REQUIRED WORK:
**1)** Summarize the commentary on the Reacher novel One Shot in two sentences.
**2)** In the commentary on the Reacher novel One Shot, who investigates the sniper murders alongside Reacher?
**3)** Carry on the commentary on the Reacher novel One Shot, starting after its final sentence.

— START TEXT BLOCK —

One Shot is part detective story, part thriller, part action tale. There’s a heavy police procedural aspect to the book, as Reacher and a young lawyer investigate a cluster of murders committed by a sniper one afternoon in a mid-sized Indiana town. It’s easy to get too focused on Reacher’s size, especially as Lee Child writes with that physical factor firmly in mind. Part of his utter lack of fear of most adversaries is due to the fact that they’re no physical match for him. But the flipside is a big deal — when someone comes around who does seem dangerous, it is because they might be smarter and more bloodthirsty. And that makes the villains actually a bit imposing.
Going back to my opening, I’ll quote a tweet from the esteemed Jeremy Smith of AICN, who said: “No reason to be unfaithful with those books. They’re ready-made movies. Just require a little streamlining.” That’s it exactly. The movie quality of the Reacher books is no doubt part of their appeal. You can see them play out perfectly as the pages turn. (Which isn’t to say the print versions are unsatisfying.) The notion of changing anything outside of a few nips and tucks and allowing a few minor cosmetic changes to Reacher is alien to these stories.

— END TEXT BLOCK —
— START DATA PROVIDED —

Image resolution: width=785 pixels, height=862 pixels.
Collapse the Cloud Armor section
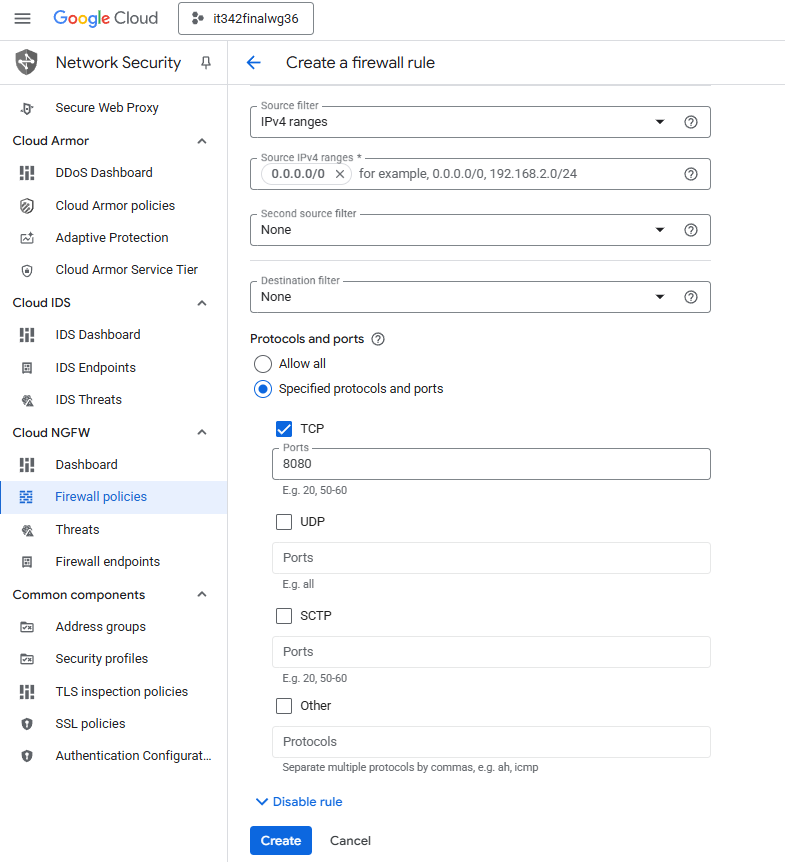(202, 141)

— END DATA PROVIDED —

RESPONSES TO THE EXERCISE:
**1)** One Shot mixes detective story, thriller, and action tale, with a strong police procedural element as Reacher and a young lawyer investigate a sniper's murders in a mid-sized Indiana town. Because most adversaries are no physical match for Reacher, the villains who do seem dangerous are imposing since they might be smarter and more bloodthirsty, and the Reacher books read like ready-made movies needing only a little streamlining.

**2)** A young lawyer.

**3)**
But with Tom Cruise as a motivating factor for the project’s development at Paramount, and given his history with Christopher McQuarrie, who helped the first stage of his pseudo-comeback with Valkyrie, this may be inevitable. The question will be when One Shot might shoot: before or after Joseph Kosinski’s Oblivion. The plan is to shoot before Oblivion, with much of the shoot taking place in Pittsburgh, but that could change.